[start]
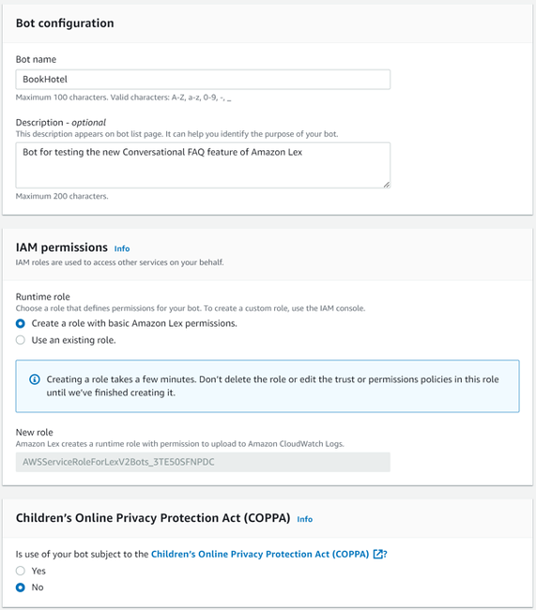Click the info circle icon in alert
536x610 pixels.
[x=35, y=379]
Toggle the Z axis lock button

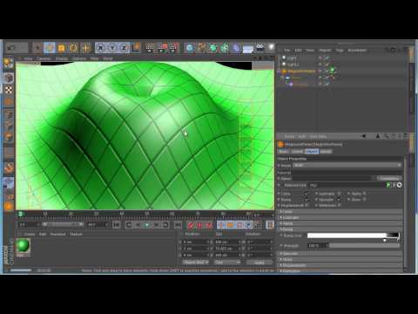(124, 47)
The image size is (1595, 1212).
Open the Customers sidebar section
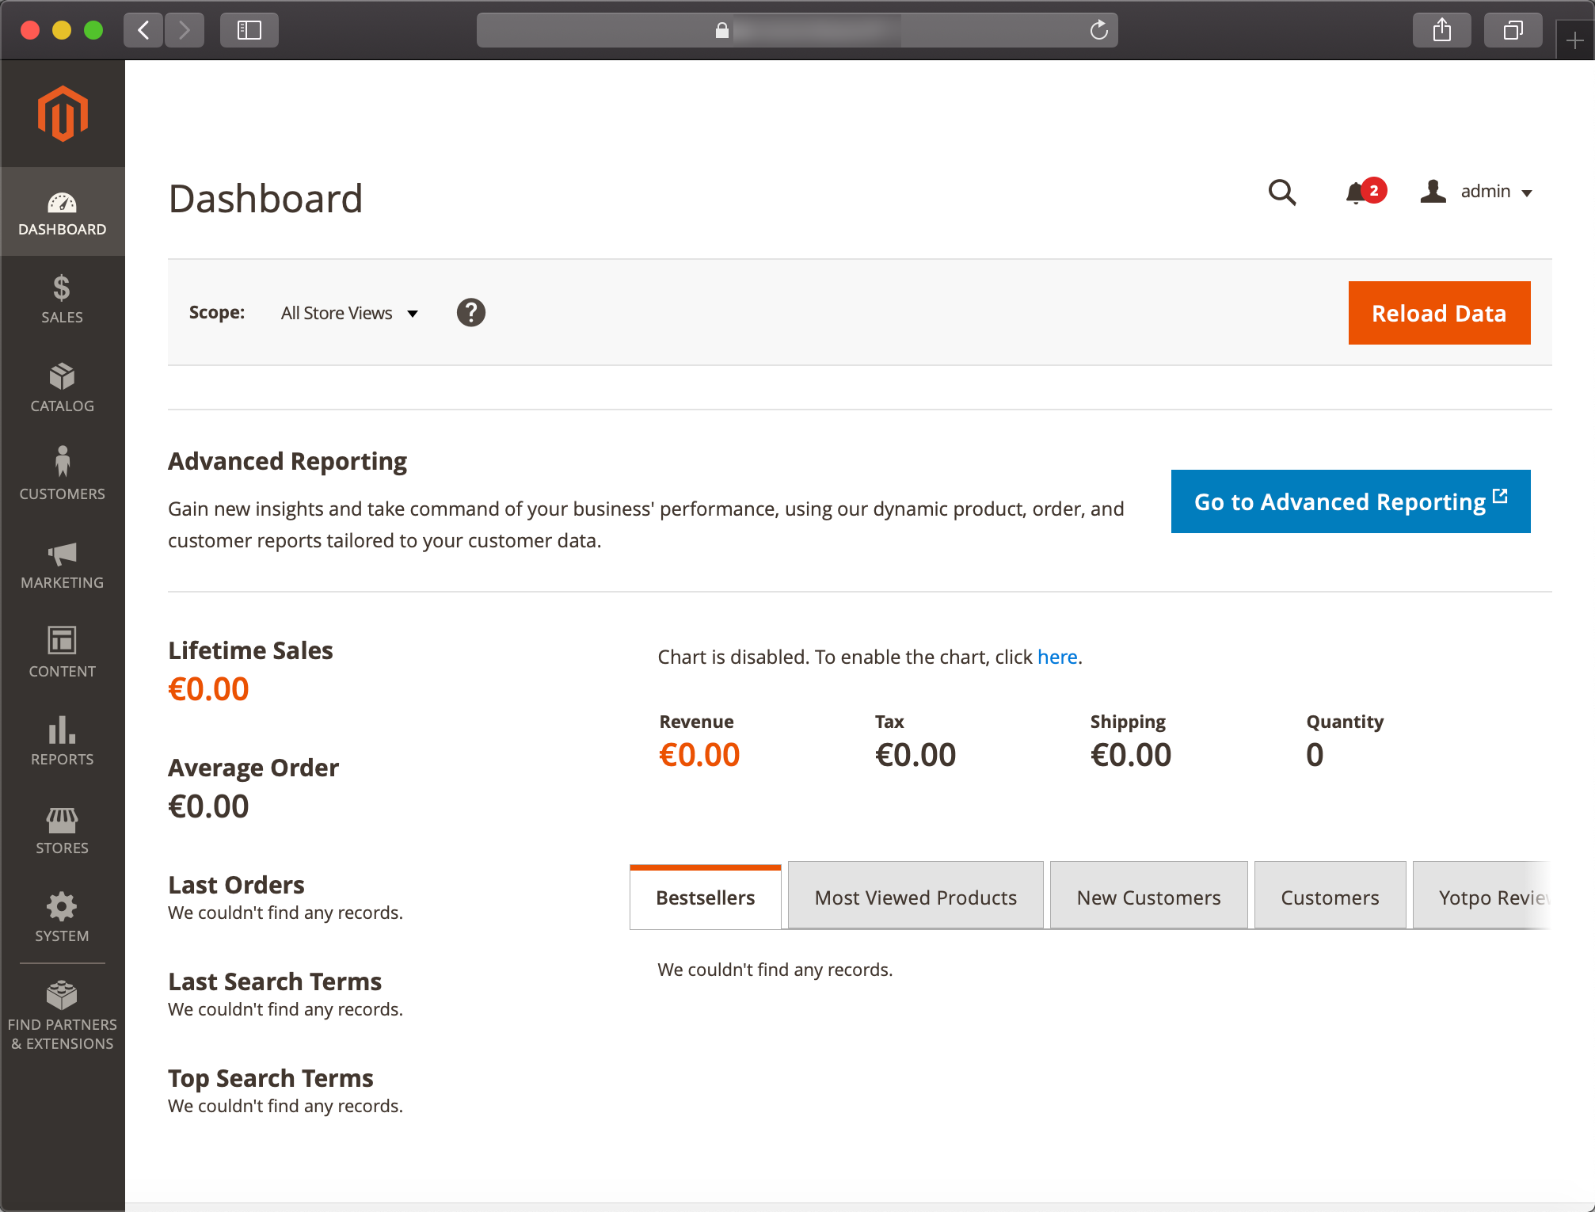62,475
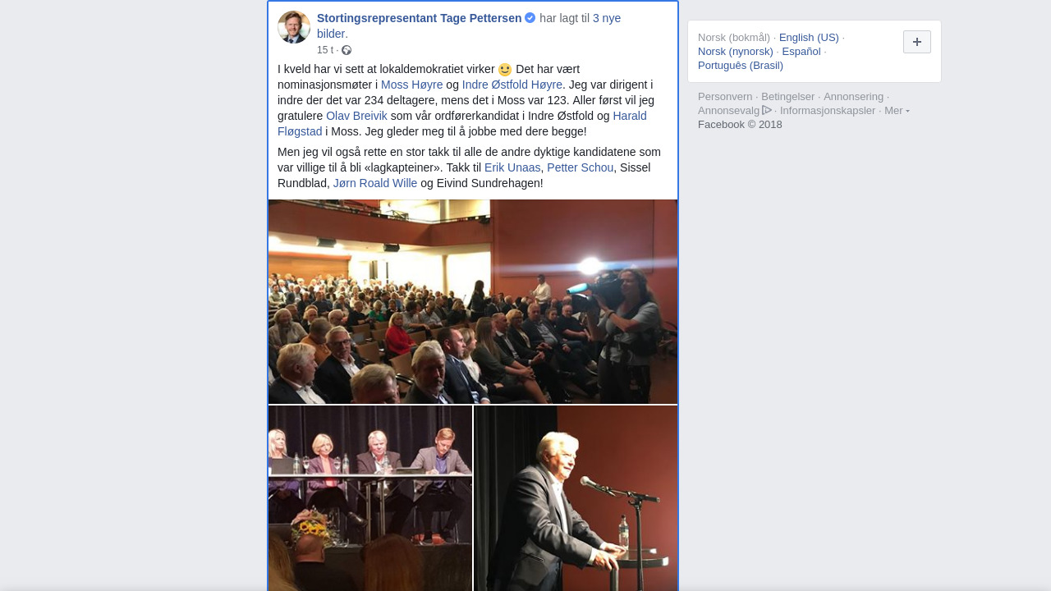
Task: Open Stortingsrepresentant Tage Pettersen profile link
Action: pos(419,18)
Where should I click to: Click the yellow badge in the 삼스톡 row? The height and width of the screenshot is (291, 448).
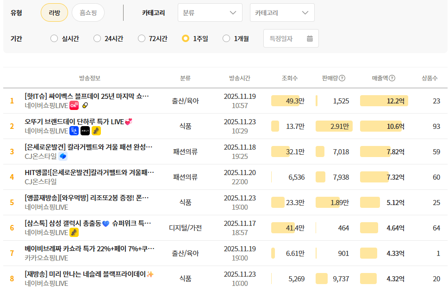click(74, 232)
[end]
[start]
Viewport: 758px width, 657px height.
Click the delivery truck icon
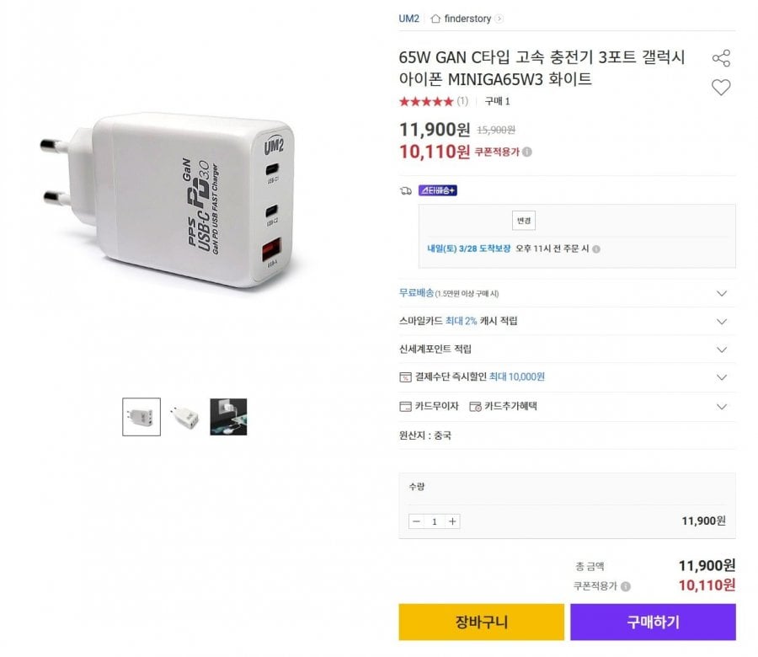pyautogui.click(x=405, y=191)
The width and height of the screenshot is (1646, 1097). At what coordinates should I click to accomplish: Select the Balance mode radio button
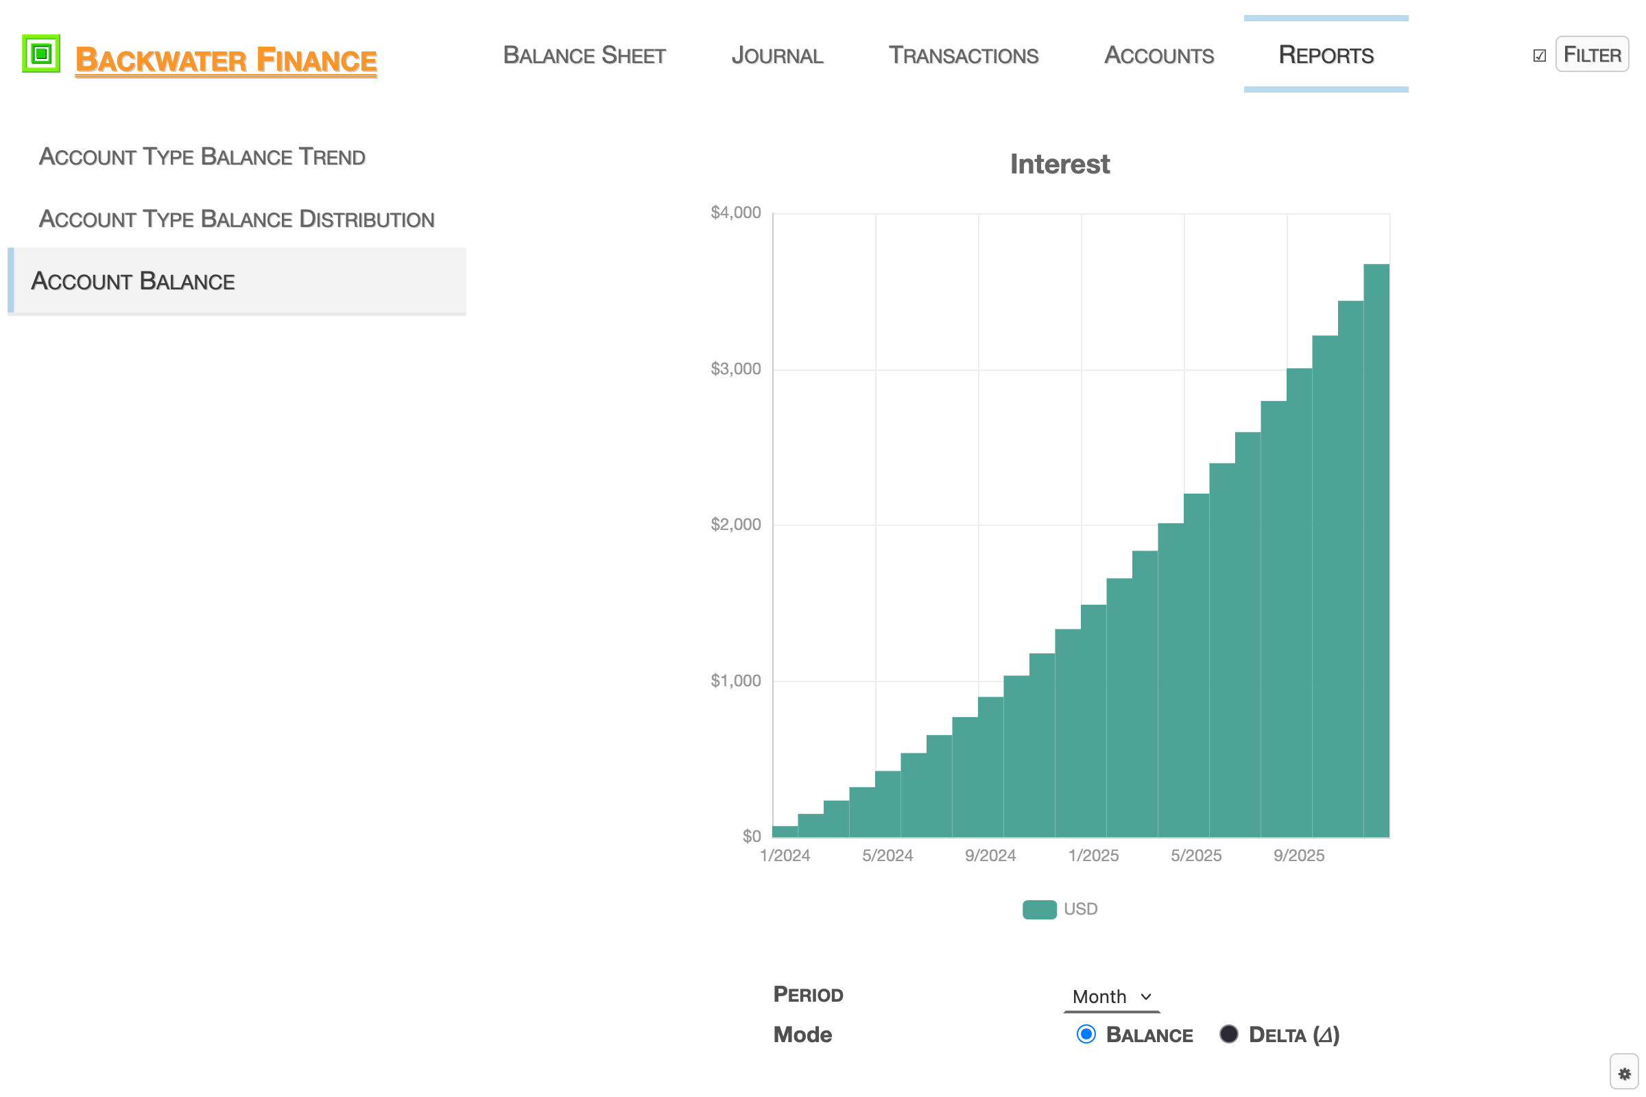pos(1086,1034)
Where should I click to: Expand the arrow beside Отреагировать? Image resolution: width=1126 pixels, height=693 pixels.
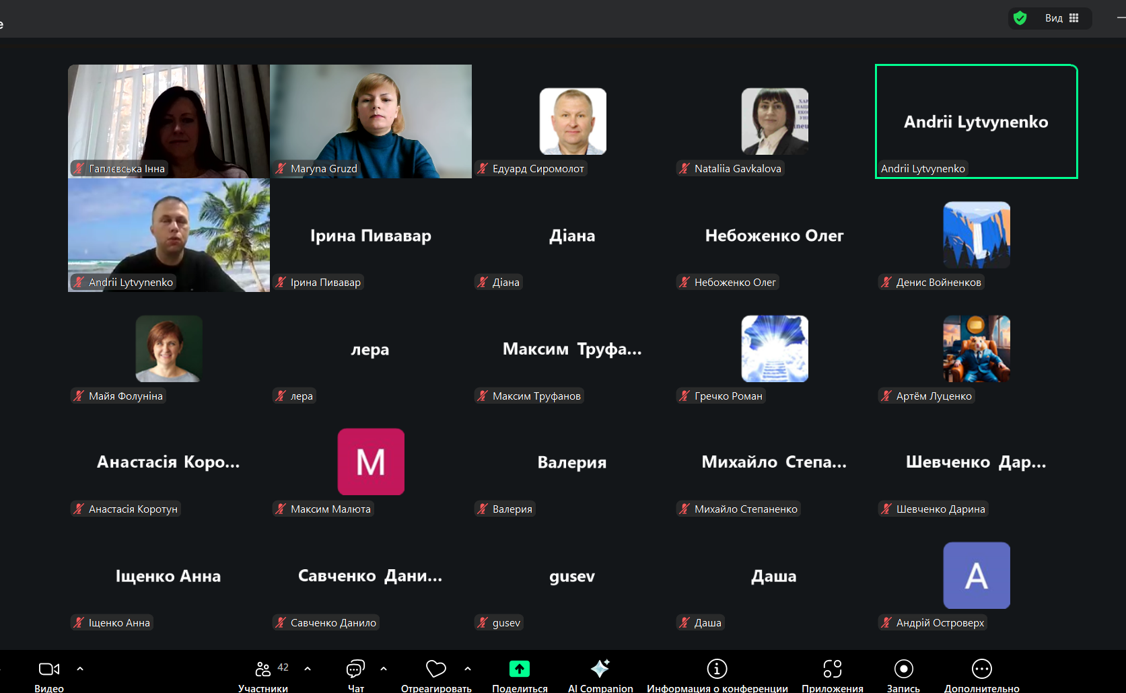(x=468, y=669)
[end]
[start]
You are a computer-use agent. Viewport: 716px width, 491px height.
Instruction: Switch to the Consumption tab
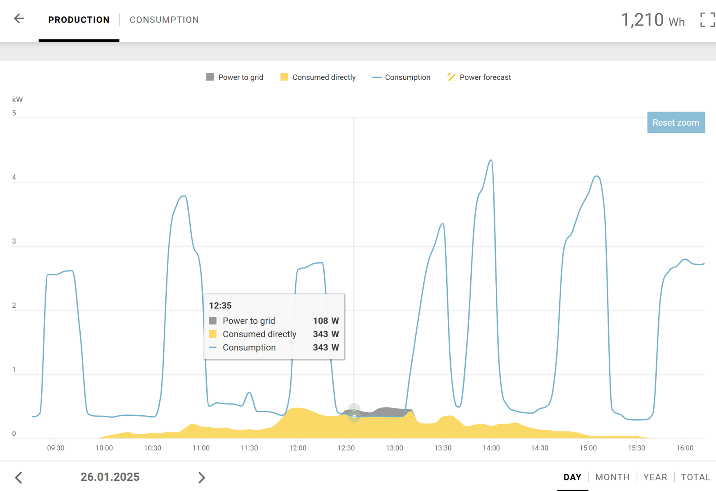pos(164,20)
[end]
■ **PROBLEM STATEMENT**: Reproduce the stretch from the line containing "The image size is (1595, 1212)." through the line containing "click(74, 232)", renaming "sidebar" to "side panel" and leaving everything else unchanged. Omit the pictures from your answer.

■ **FULL RESPONSE**:
The image size is (1595, 1212).
Open the Customers side panel section
62,475
Task: Open Stortingsrepresentant Tage Pettersen profile link
Action: pos(419,18)
Where should I click to: Click the yellow badge in the 삼스톡 row? The height and width of the screenshot is (291, 448).
click(74, 232)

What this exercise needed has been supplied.